§ **TASK**
Print each line of the material again, keeping everything exact.

--- START ---

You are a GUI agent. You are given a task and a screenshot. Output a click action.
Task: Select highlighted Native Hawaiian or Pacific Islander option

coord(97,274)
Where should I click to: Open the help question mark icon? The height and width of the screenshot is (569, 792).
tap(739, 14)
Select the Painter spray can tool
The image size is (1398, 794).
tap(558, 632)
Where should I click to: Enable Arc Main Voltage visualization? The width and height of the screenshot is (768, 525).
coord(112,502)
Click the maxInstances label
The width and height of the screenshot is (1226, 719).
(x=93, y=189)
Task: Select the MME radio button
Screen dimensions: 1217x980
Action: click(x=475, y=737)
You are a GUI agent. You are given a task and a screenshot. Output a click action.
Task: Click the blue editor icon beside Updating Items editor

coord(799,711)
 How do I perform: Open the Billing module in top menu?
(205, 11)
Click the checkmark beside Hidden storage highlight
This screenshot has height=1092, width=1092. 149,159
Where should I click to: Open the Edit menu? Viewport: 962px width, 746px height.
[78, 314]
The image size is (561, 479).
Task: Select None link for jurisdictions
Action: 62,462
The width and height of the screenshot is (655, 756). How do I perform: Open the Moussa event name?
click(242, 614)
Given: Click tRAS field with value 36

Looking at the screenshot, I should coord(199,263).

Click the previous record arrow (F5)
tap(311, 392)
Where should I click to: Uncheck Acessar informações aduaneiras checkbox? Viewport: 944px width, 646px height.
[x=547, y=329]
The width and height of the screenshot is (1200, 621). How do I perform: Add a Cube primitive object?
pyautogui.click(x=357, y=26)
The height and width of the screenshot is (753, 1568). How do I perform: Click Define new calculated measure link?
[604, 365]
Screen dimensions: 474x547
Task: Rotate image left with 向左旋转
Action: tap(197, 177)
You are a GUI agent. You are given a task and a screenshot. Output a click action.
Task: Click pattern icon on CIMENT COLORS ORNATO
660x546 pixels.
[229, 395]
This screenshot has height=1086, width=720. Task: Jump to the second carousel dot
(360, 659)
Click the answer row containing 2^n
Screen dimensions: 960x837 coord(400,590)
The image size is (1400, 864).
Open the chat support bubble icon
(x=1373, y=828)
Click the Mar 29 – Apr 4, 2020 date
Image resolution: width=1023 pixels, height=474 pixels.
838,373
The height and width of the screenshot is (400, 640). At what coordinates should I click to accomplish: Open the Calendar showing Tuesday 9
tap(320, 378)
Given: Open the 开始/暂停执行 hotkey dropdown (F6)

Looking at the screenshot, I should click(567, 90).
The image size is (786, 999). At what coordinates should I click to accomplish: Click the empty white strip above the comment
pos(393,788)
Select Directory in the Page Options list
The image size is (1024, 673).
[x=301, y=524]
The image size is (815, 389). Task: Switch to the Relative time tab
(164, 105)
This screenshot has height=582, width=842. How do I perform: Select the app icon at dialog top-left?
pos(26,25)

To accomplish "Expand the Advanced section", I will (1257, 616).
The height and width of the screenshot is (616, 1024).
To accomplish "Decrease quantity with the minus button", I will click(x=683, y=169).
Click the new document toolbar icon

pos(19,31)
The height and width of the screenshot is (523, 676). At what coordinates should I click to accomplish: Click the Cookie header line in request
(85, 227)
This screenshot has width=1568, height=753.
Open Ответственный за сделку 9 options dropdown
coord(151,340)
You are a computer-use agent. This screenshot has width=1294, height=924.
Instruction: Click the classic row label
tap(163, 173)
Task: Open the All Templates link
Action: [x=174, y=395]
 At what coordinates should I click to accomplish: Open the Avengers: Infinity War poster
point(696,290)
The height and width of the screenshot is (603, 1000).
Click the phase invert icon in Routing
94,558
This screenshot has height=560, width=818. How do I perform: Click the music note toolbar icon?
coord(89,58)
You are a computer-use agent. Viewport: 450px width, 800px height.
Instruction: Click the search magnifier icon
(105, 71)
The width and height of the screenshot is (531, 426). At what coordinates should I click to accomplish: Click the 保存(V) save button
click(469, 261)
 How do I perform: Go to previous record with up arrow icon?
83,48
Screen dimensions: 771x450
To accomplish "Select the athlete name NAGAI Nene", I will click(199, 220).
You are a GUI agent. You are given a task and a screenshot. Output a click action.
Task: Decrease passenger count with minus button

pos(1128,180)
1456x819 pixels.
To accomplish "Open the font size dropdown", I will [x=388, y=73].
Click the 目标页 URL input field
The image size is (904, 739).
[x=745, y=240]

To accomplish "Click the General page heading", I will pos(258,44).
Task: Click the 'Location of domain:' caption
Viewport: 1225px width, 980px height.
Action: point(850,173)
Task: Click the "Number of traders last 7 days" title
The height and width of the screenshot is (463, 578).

--- END ---

§ **ANSWER AREA**
You are a GUI agent. You are given a task and a screenshot. Output a click action.
Task: Select highlighted Native Hawaiian or Pacific Islander option

coord(97,274)
Where should I click to: Open the help question mark icon? The height and width of the screenshot is (569, 792).
tap(739, 14)
Select the Painter spray can tool
The image size is (1398, 794).
tap(558, 632)
Where should I click to: Enable Arc Main Voltage visualization? The width and height of the screenshot is (768, 525).
coord(112,502)
Click the maxInstances label
The width and height of the screenshot is (1226, 719).
(x=93, y=189)
Task: Select the MME radio button
Screen dimensions: 1217x980
Action: click(x=475, y=737)
You are a GUI agent. You are given a task and a screenshot. Output a click action.
Task: Click the blue editor icon beside Updating Items editor

coord(799,711)
 How do I perform: Open the Billing module in top menu?
(205, 11)
Click the checkmark beside Hidden storage highlight
This screenshot has height=1092, width=1092. 149,159
Where should I click to: Open the Edit menu? Viewport: 962px width, 746px height.
[78, 314]
The image size is (561, 479).
Task: Select None link for jurisdictions
Action: 62,462
The width and height of the screenshot is (655, 756). How do I perform: Open the Moussa event name?
click(242, 614)
Given: Click tRAS field with value 36

Looking at the screenshot, I should coord(199,263).

Click the previous record arrow (F5)
tap(311, 392)
Where should I click to: Uncheck Acessar informações aduaneiras checkbox? Viewport: 944px width, 646px height.
[x=547, y=329]
The width and height of the screenshot is (1200, 621). How do I perform: Add a Cube primitive object?
pyautogui.click(x=357, y=26)
The height and width of the screenshot is (753, 1568). How do I perform: Click Define new calculated measure link?
[604, 365]
Screen dimensions: 474x547
Task: Rotate image left with 向左旋转
Action: tap(197, 177)
You are a GUI agent. You are given a task and a screenshot. Output a click action.
Task: Click pattern icon on CIMENT COLORS ORNATO
660x546 pixels.
[229, 395]
This screenshot has height=1086, width=720. Task: Jump to the second carousel dot
(360, 659)
Click the answer row containing 2^n
Screen dimensions: 960x837 coord(400,590)
The image size is (1400, 864).
Open the chat support bubble icon
(x=1373, y=828)
Click the Mar 29 – Apr 4, 2020 date
Image resolution: width=1023 pixels, height=474 pixels.
838,373
The height and width of the screenshot is (400, 640). At what coordinates should I click to accomplish: Open the Calendar showing Tuesday 9
tap(320, 378)
Given: Open the 开始/暂停执行 hotkey dropdown (F6)

Looking at the screenshot, I should click(567, 90).
The image size is (786, 999). At what coordinates should I click to accomplish: Click the empty white strip above the comment
pos(393,788)
Select Directory in the Page Options list
The image size is (1024, 673).
[x=301, y=524]
The image size is (815, 389). Task: Switch to the Relative time tab
(164, 105)
This screenshot has height=582, width=842. How do I perform: Select the app icon at dialog top-left?
pos(26,25)

To accomplish "Expand the Advanced section", I will (1257, 616).
The height and width of the screenshot is (616, 1024).
To accomplish "Decrease quantity with the minus button", I will click(x=683, y=169).
Click the new document toolbar icon

pos(19,31)
The height and width of the screenshot is (523, 676). At what coordinates should I click to accomplish: Click the Cookie header line in request
(85, 227)
This screenshot has width=1568, height=753.
Open Ответственный за сделку 9 options dropdown
coord(151,340)
You are a computer-use agent. This screenshot has width=1294, height=924.
Instruction: Click the classic row label
tap(163, 173)
Task: Open the All Templates link
Action: [x=174, y=395]
 At what coordinates should I click to accomplish: Open the Avengers: Infinity War poster
point(696,290)
The height and width of the screenshot is (603, 1000).
Click the phase invert icon in Routing
94,558
This screenshot has height=560, width=818. How do I perform: Click the music note toolbar icon?
coord(89,58)
You are a computer-use agent. Viewport: 450px width, 800px height.
Instruction: Click the search magnifier icon
(105, 71)
The width and height of the screenshot is (531, 426). At what coordinates should I click to accomplish: Click the 保存(V) save button
click(469, 261)
 How do I perform: Go to previous record with up arrow icon?
83,48
Screen dimensions: 771x450
To accomplish "Select the athlete name NAGAI Nene", I will click(199, 220).
You are a GUI agent. You are given a task and a screenshot. Output a click action.
Task: Decrease passenger count with minus button

pos(1128,180)
1456x819 pixels.
To accomplish "Open the font size dropdown", I will [x=388, y=73].
Click the 目标页 URL input field
The image size is (904, 739).
[x=745, y=240]

To accomplish "Click the General page heading", I will pos(258,44).
Task: Click the 'Location of domain:' caption
Viewport: 1225px width, 980px height.
Action: point(850,173)
Task: Click the "Number of traders last 7 days" title
The height and width of the screenshot is (463, 578).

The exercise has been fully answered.